I started to examine my hot buttons.  I began to peel off the layers of false beliefs that hid my own truth from me.  Instead of getting defensive and responding with such productive phrases as, “That’s just the way I am,” I looked for a different way.  In many ways, I realized that I didn’t like “the way I am.”  It took some courage to see that I had the ability to completely change “the way I am.”

The next time he hit one of those hot buttons, instead of getting defensive, I asked for clarification.  I told him that I didn’t want to be that way anymore but I needed his help to change.  I needed his objectivity and ideas for different ways of being.  I thanked him for highlighting the issues for me and supporting me as I worked through my changes.
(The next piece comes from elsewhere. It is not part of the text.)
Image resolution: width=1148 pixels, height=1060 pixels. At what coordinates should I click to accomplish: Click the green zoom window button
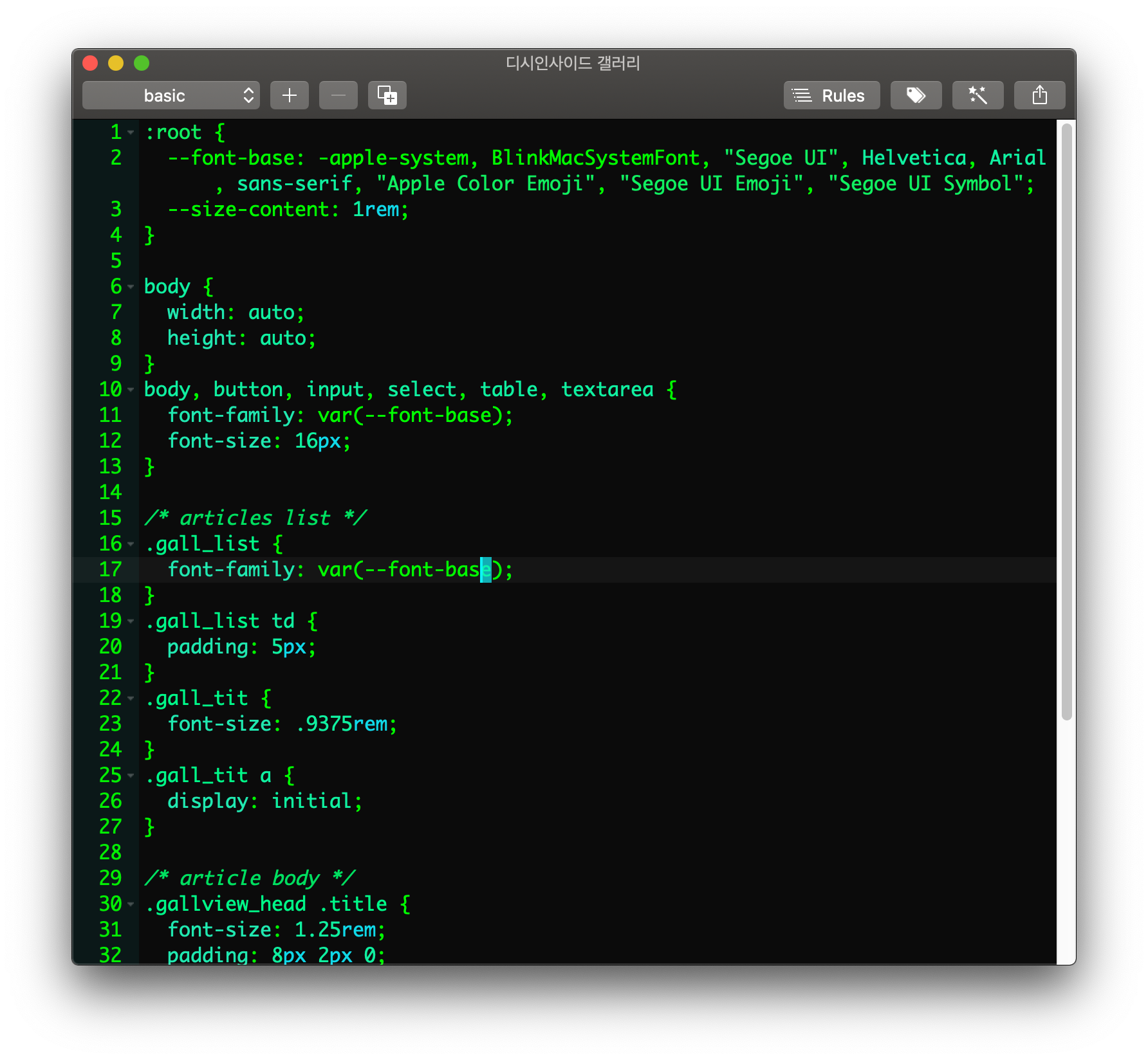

And the hot buttons stopped being hot buttons.

3. Who, Me???

Have you considered whether you’re the difficult person in other people’s lives?  We’re usually so wrapped up in our own lives, fears, and insecurities that we don’t take the time to consider how we affect the people around us.
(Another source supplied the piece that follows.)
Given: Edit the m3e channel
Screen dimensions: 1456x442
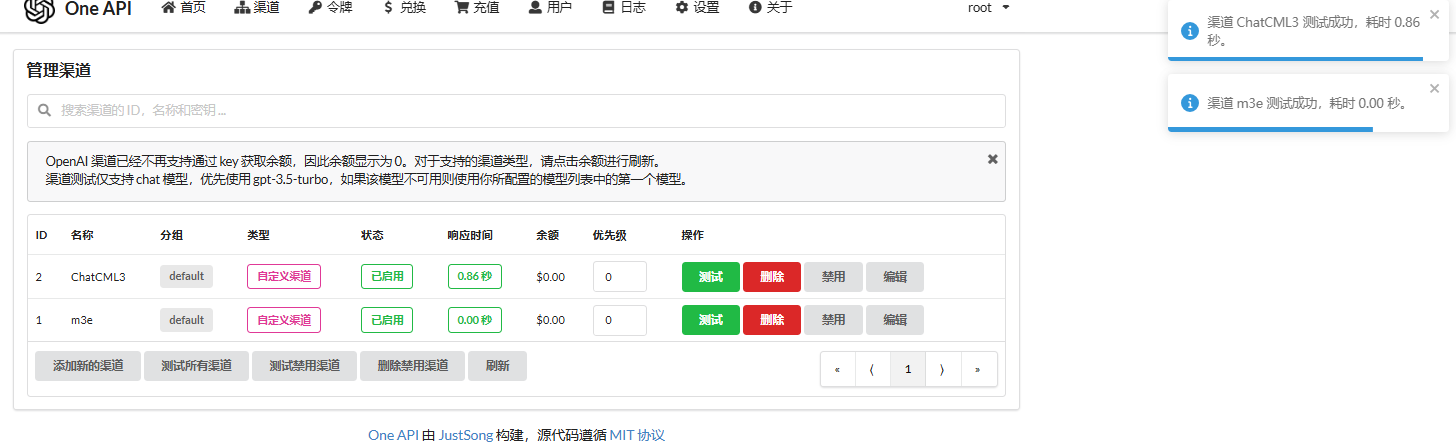Looking at the screenshot, I should (x=895, y=320).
Do you have a hard time finding people to help you?

Do you frequently argue with others?

Do groups of people disburse or walk away when they see you coming?
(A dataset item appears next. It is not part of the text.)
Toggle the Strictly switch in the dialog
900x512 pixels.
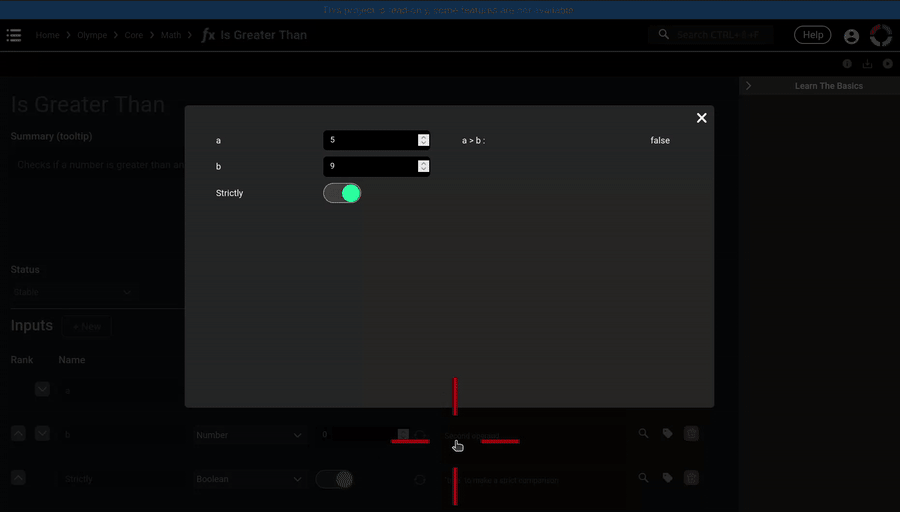coord(342,193)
Do people you consider to be friends have a hard time making time to see you or speak to you on the phone?  They’ll come up with all kinds of polite excuses to get out of spending time with you.  Notice if this is happening more often.

Take a closer look at the kinds of friends you’re attracted to.  Like attracts like.  Are these the kind of person you want to be?

Take a few moments throughout your day to notice how others are responding to you.  What do you find?

Rather than blaming others for being however they’re being, take responsibility for your part in the interactions.

If you want things to be different, you have to be different first.

Don’t wait for other people and situations to be the way you want first.  It won’t happen.  That only creates anger and resentment.

Don’t deny someone the loving parts of you because you don’t think they deserve it.  Be loving first because it’s the loving thing to do.  Enjoy it simply because you’re a loving person.  Let the other person react however they want without you taking anything personally.

Learn From Difficult People and Let Them Be

If you have recurring issues with difficult people, know that they’re there to help you, to guide you to a better place.  Open yourself to their messages.  Take responsibility for your part in the drama.

If you build walls around yourself to protect yourself from difficult people, you’ll be laying bricks for the rest of your life.  These walls will also cut you off from people who love you and want to support you.  It’s a lonely place.

When you understand the messages and act on them, you’ll have no need for walls.  You’ll stop attracting the difficult people and situations.

Once you shine the light on your own dark places and give them a loving home, you’ll be loving and accepting yourself as you are.  This is the first step toward being able to truly love and accept others for who they are.

And the difficult people will stop being so difficult.

Who can you learn from today?  What messages will you open yourself to?